Directives:
1. Translate this sentence from the notes on spin-orbit coupling into Spanish: "These small splittings lead to fine structure in the spectral lines."
2. Pick up the notes on spin-orbit coupling after their final sentence and write a short continuation in the same style.

Page:
The other way is called Thomas precession. It too is a relativistic effect. Because of time dilation an observer at the nucleus and an observer at rest on the electron would disagree about the amount of time it takes for one particle to make a complete revolution about the other. If the observer on the electron calls this time interval T, then an observer on the nucleus will find it to be $T^{\prime}=\gamma T$, where $\gamma=(1-v^2/c^2)^{-1/2}$ and v is the speed of the electron about the nucleus. Now, in the rest frame of the electron, the spin vector maintains its direction in space, so that to the observer on the nucleus, this spin vector appears to precess at a rate equal to the difference between the two angular velocities $2\pi/T$ and $2\pi/T^{\prime}$. The Thomas precession frequency turns out to be half that of the Larmor precession frequency and of the opposite sign.

Both of these effects couple the electron spin to its orbital motion. Putting these two effects together leads to a spin-orbit coupling term in the Hamiltonian:

\begin{displaymath}H=-\frac{\hbar^2}{2m}\nabla^2 - \frac{Ze^2}{r}+\frac{Ze^2}{2m^2c^2r^3}
\vec{S}\cdot\vec{L}
\end{displaymath} (13)

where $\vec{S}\cdot\vec{L}$ is an operator with units of angular momentum squared ($\hbar^2$). This extra term in the Hamiltonian splits the degenerate energy level for a given value of n into several degenerate levels. The splittings are of order 1 part in 104. ( $\Delta E\sim \vert E_{n}\vert\alpha^2$, where the fine structure constant $\alpha=e^2/\hbar c\approx 1/137$. So $\alpha^2\approx 1/20,000$.) These small splittings lead to fine structure in the spectral lines.

Because spin and orbital angular momentum are coupled together Lz and Sz are not conserved, though L2 and S2 are conserved. ( [S2,H]=[L2,H]=0 but $[S_z,H]\neq 0$ and $[L_z, H]\neq 0$). So $\ell$ and s are good quantum numbers, but $m_{\ell}$ and ms are not. But the total angular momentum $\vec{J}=\vec{L}+\vec{S}$is conserved and therefore, j and mJ are good quantum numbers. (see lecture 2)

Many Electron Atom
Other sources of energy level splitting
There are several other sources of electron level splitting. For example, there is also another small relatistic correction to the energy due to the fact that in special relativity, the energy

\begin{displaymath}E=\sqrt{p^2 c^2 +m^2 c^4}
\end{displaymath} (14)

This shifts the energy levels by the same order of magnitude as spin-orbit coupling.

When there are many electrons, dipole-dipole (spin-spin) interactions between the electrons as well as the electrostatic Coulomb interactions between them lead to energy splittings.

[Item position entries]

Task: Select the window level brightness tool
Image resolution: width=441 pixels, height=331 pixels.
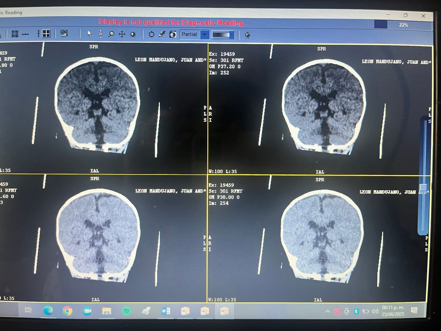Action: [x=133, y=34]
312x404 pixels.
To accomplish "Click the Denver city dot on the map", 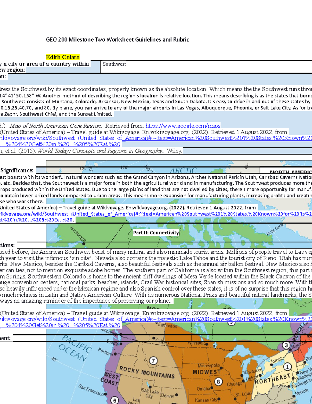I will pyautogui.click(x=177, y=395).
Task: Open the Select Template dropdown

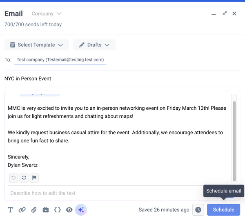Action: coord(37,45)
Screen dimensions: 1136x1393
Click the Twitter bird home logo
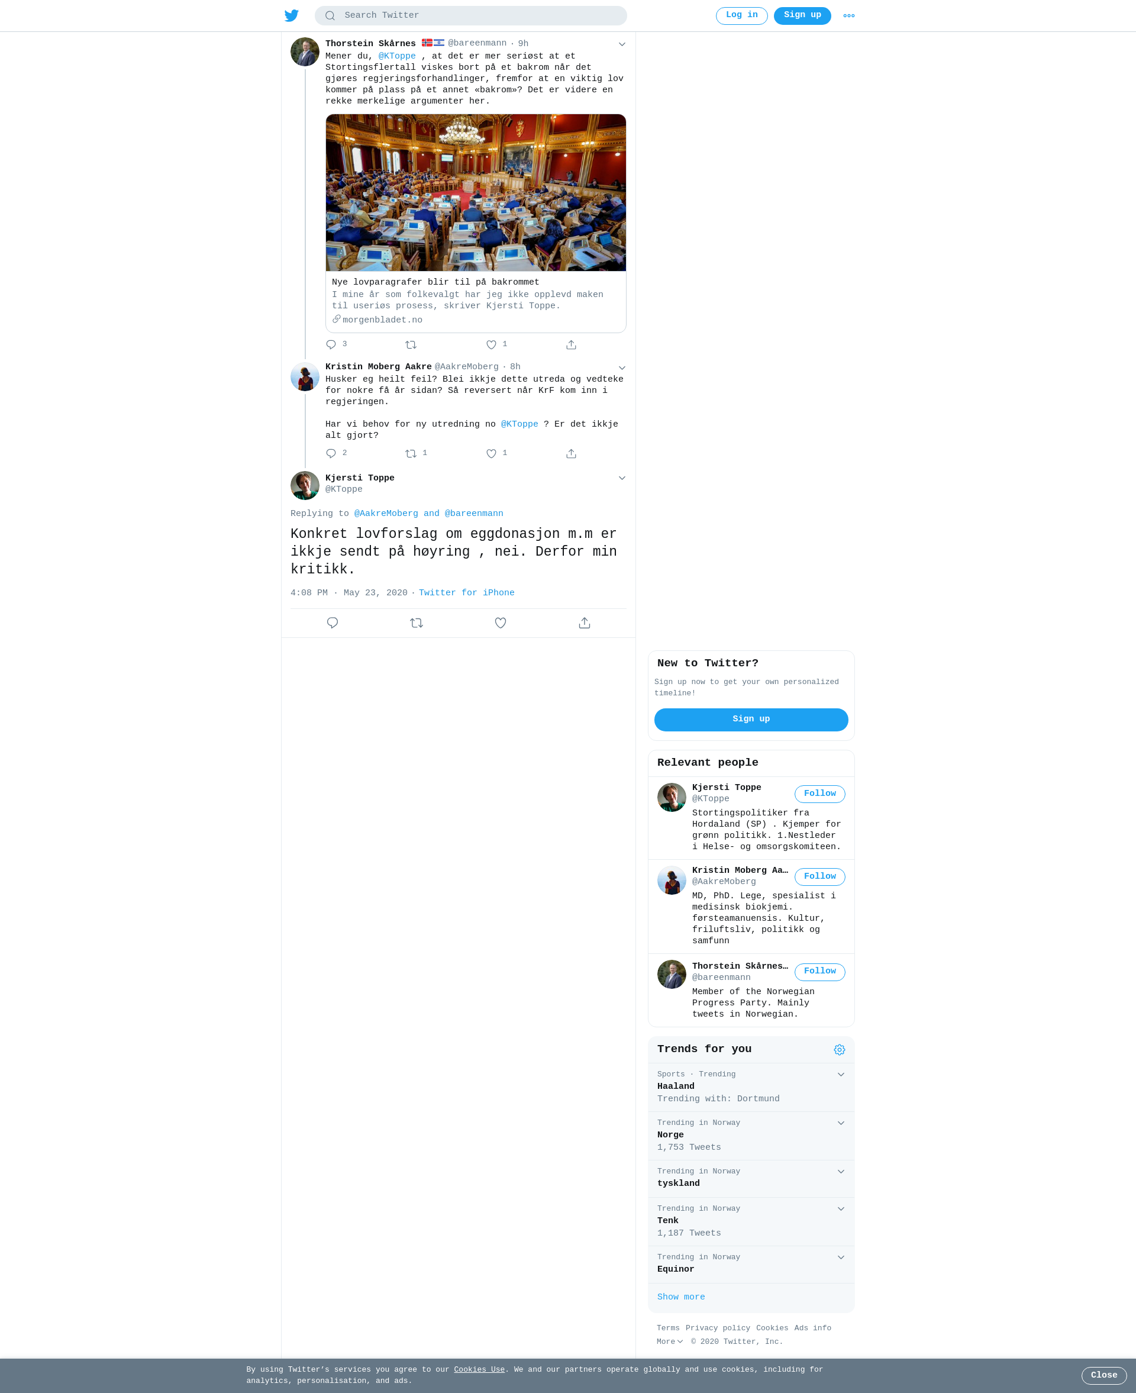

Final answers:
1. Estas pequeñas separaciones dan lugar a la estructura fina en las líneas espectrales.

2.
Russell-Saunders or LS Coupling
The relative strengths of these effects varies depending on what kind of atom we have. In some cases spin-orbit effects are quite small compared to spin-spin and electrostatic interactions between the electrons. In this case LS or Russell-Saunders coupling is a good place to start. In this coupling it is assumed that the individual orbital angular momenta $\ell_{i}$ are quite strongly coupled together, as are the individual spin angular momenta si. So $\ell_{i}$ and si are not good quantum numbers. (Here $\ell_{i}$ is the orbital angular momentum of the ith electron and si is the spin angular momentum of the ith electron.) However, the total orbital angular momentum $\vec{L}=\sum_{i}\ell_{i}$ of all the electrons and the total spin angular momentum $\vec{S}=\sum_{i}s_{i}$ of all the electrons are close to being good quantum numbers. The resultant $\vec{L}$ and $\vec{S}$are less strongly coupled to each other and their resultant is $\vec{J}$.

Hund's Rule
Atomic levels may have the same electron configuration (e.g., $4p\;4d$) but different total L and S. Hund's rule is an empirical principle concerning the relative position of levels with the same configuration but different L and S: The term with the greatest possible value of S (for the given electron configuration) and the greatest possible value of L (for this S) has the lowest energy. In other words, Hund's rule states that electrons are distributed among the orbitals of a subshell in a way that gives the maximum number of unpaired electrons with parallel spins, and the maximum value of the orbital angular momentum L consistent with this S. The value of the total angular momentum J is equal to |L-S| when the shell is less than half full and to L+S when the shell is more than half full. When the shell is exactly half full, the maximization of the S gives L=0, so that J=S.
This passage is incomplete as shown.